In 1968, he went to Antarctica as part of the National Science Foundation's Antarctic Artists and Writers Program, which gave scholars in the humanities the opportunity to study at various U.S. research outposts. He produced two book-length poems as a result of his trip: Adequate Earth (1972) and Endurance: An Antarctic Idyll (1978).

It's the birthday of actor and novelist Carrie Fisher (1956) (books by this author). She was born in Beverly Hills, California, a show-biz kid, the daughter of Debbie Reynolds and Eddie Fisher. For most people, she will always be Princess Leia, the heroine of the original Star Wars trilogy of the 1970s and '80s. But there is life after Leia, and Carrie — once she left her cinnamon-roll hairdo and gold metal bikini behind her — made a name for herself as a writer as well as a performer. "By the time I was 13, maybe even younger, I would write to calm myself down," Fisher recalled in an interview with the Chicago Tribune. "I had an overflowing of words. And I realized that if I put things down on paper I could get out from the emotions and organize myself. I kept diaries. The writing compulsion emerged at about the same time as the bipolar condition appeared."

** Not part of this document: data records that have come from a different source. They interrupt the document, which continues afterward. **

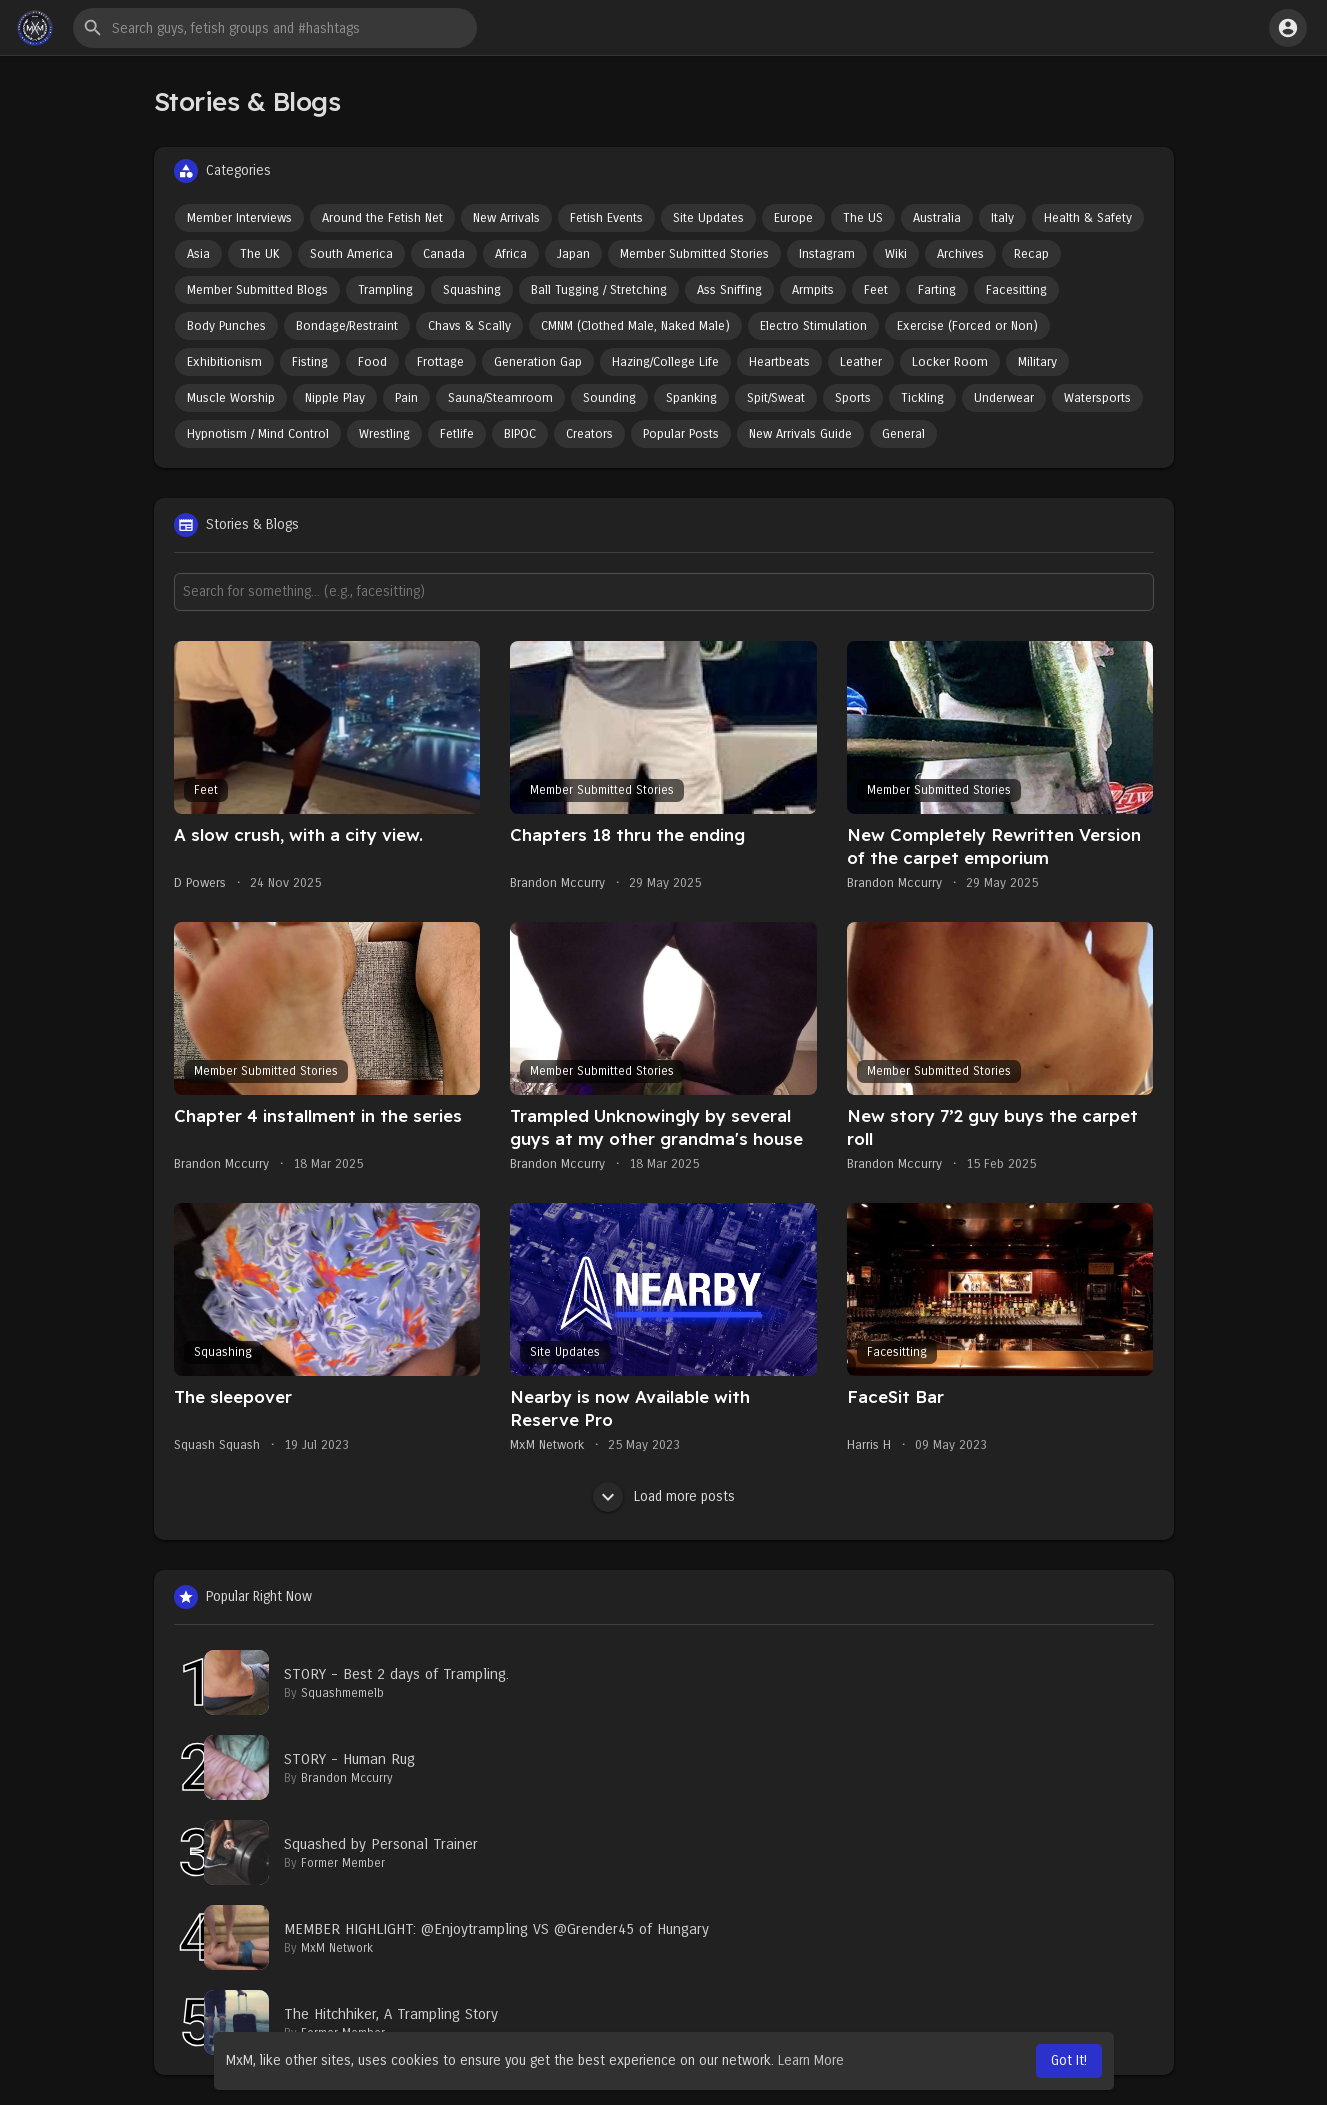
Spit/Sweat (776, 398)
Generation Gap (538, 362)
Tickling (922, 398)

Her literary breakthrough came in 1987, with Postcards from the Edge, a semi-autobiographical novel. She also wrote the screenplay for the 1990 film, which starred Meryl Streep as a drug-addicted actress, and Shirley MacLaine as her mother, a former musical comedy darling. She also worked for many years as a "script doctor," working uncredited to rewrite and polish existing screenplays. She wrote three more novels, including Surrender the Pink (1990) and The Best Awful There Is (2004), a sequel to Postcards from the Edge. For the last several years, she's been touring in a one-woman show based on her 2008 memoir, Wishful Drinking. Her latest book, Shockaholic, will be released later this year, and it's also inspired by her own life. "My daughter would like me to write about a 13-year-old slave girl from Jamaica, but that's not what I know," she says. "I understand myself. And I understand addiction, which is like being a truant, like getting away with something."

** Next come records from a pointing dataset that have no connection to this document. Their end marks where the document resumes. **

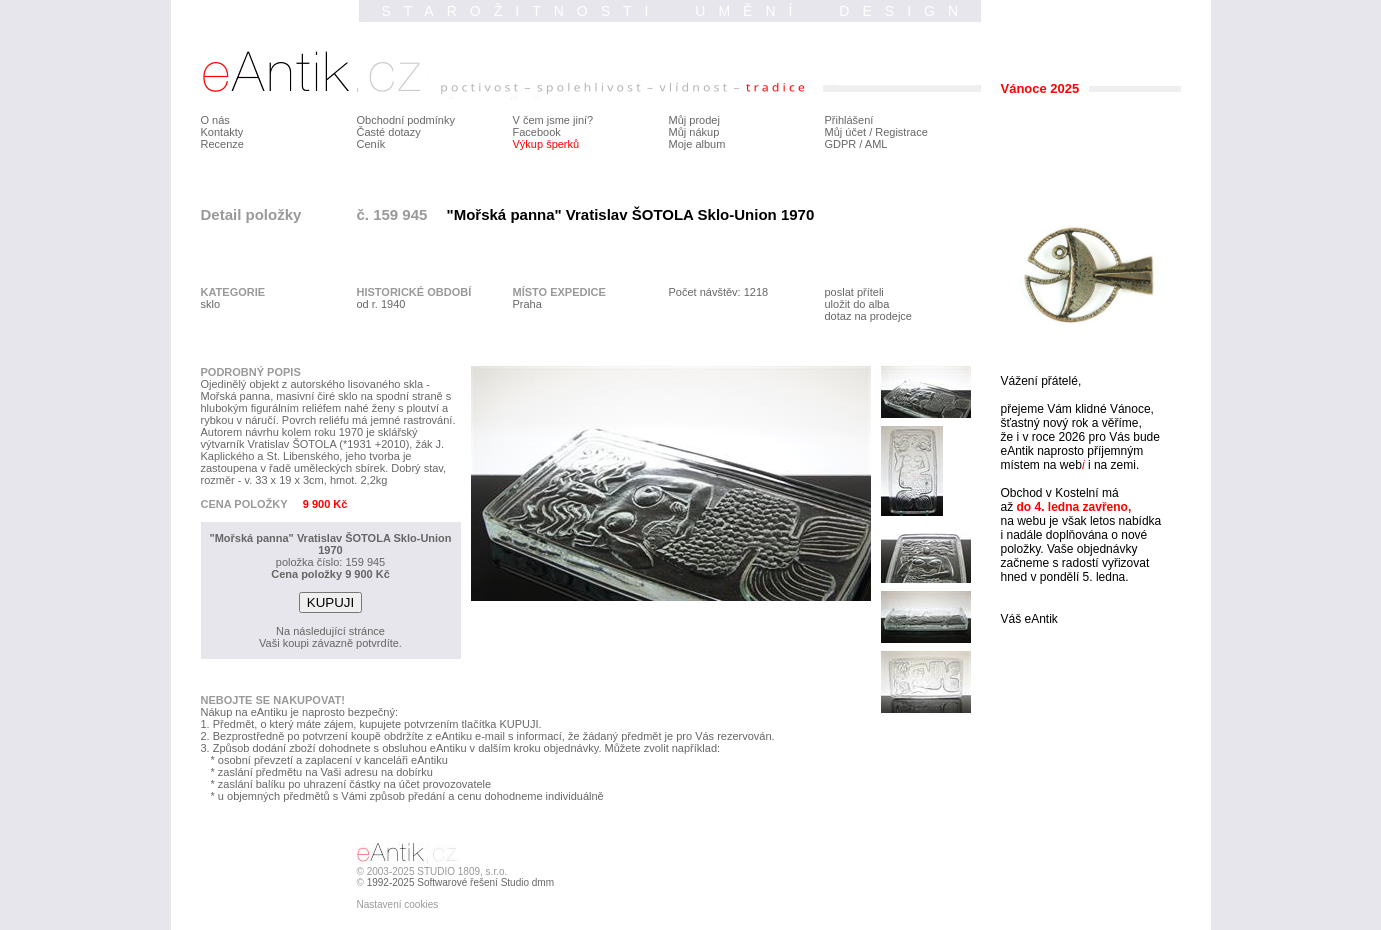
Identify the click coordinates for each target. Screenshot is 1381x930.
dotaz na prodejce (868, 316)
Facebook (537, 132)
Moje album (697, 144)
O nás (215, 120)
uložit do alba (857, 304)
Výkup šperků (546, 144)
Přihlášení (849, 120)
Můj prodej (694, 120)
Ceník (371, 144)
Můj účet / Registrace (876, 132)
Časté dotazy (389, 132)
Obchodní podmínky (406, 120)
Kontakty (222, 132)
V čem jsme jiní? (553, 120)
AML (876, 144)
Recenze (222, 144)
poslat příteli (854, 292)
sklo (211, 304)
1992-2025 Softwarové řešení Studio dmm (460, 882)
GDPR (841, 144)
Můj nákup (694, 132)
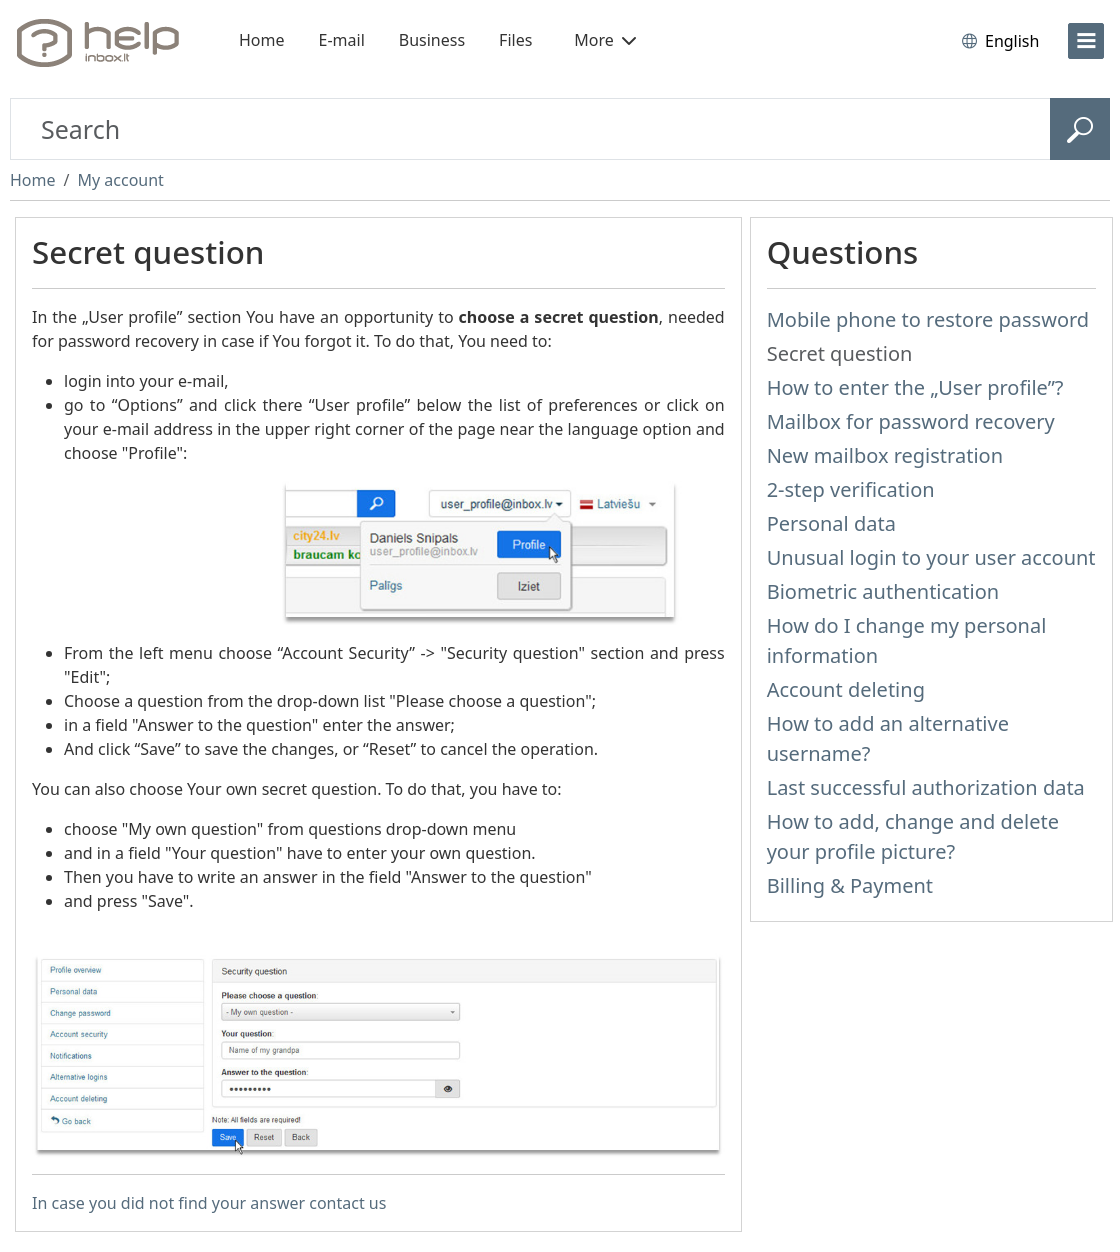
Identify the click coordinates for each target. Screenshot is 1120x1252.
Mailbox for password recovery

Today is the birthday of Ojibwe novelist David Treuer (1970) (books by this author). He was born in Washington, D.C., to an Austrian Holocaust survivor and a tribal court judge; he grew up on the Leech Lake Reservation in northern Minnesota, where his mother's family lives. He studied anthropology and creative writing at Princeton, and published his first novel, Little, in 1995. Two more novels followed: The Hiawatha (1999) and The Translation of Dr. Apelles (2006). He's also written a collection of critical essays, Native American Fiction: A User's Manual (2006). His next book, Rez Life — part history, part memoir, part reportage — is forthcoming.

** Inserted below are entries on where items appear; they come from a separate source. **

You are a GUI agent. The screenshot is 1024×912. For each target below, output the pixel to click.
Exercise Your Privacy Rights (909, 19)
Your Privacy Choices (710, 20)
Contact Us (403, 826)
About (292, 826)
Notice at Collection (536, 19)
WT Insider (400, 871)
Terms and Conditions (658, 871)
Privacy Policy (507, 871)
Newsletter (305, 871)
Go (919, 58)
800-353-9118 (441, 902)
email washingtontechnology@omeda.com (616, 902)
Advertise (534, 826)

He and his brother Anton have been working for the past several years to record and preserve the Ojibwe language, one of only three Native American languages expected to survive into the middle of the 21st century. "If these words are lost," he wrote in a 2008 essay for the Los Angeles Times, "much will happen, but also very little will happen. We will be able to go to Starbucks and GameStop and Wal-Mart and the Home Depot as before. We will tie our shoes the same way and brush our teeth and use Crest Whitestrips. Some of us will still do our taxes. Some of us still won't. The mechanics of life as it is lived by modern Ojibwes will remain, for the most part, unchanged. The language we lose, when we lose it, is replaced by other languages. And yet, I think, more will be lost than simply a bouquet of discrete understandings ... I think what I am trying to say is that we will lose beauty — the beauty of the particular, the beauty of the past and the intricacies of a language tailored for our space in the world."

Today is the birthday of science fiction writer Ursula Kroeber Le Guin, born in Berkeley, California, in 1929. She's best known for her Earthsea series of books about a world populated by wizards and dragons. It's been translated into 16 languages. She also worked for 40 years on a translation of Lao Tzu's Tao Te Ching.

She said, "If you want your writing to be taken seriously, don't marry and have kids, and above all, don't die. But if you have to die, commit suicide. They approve of that."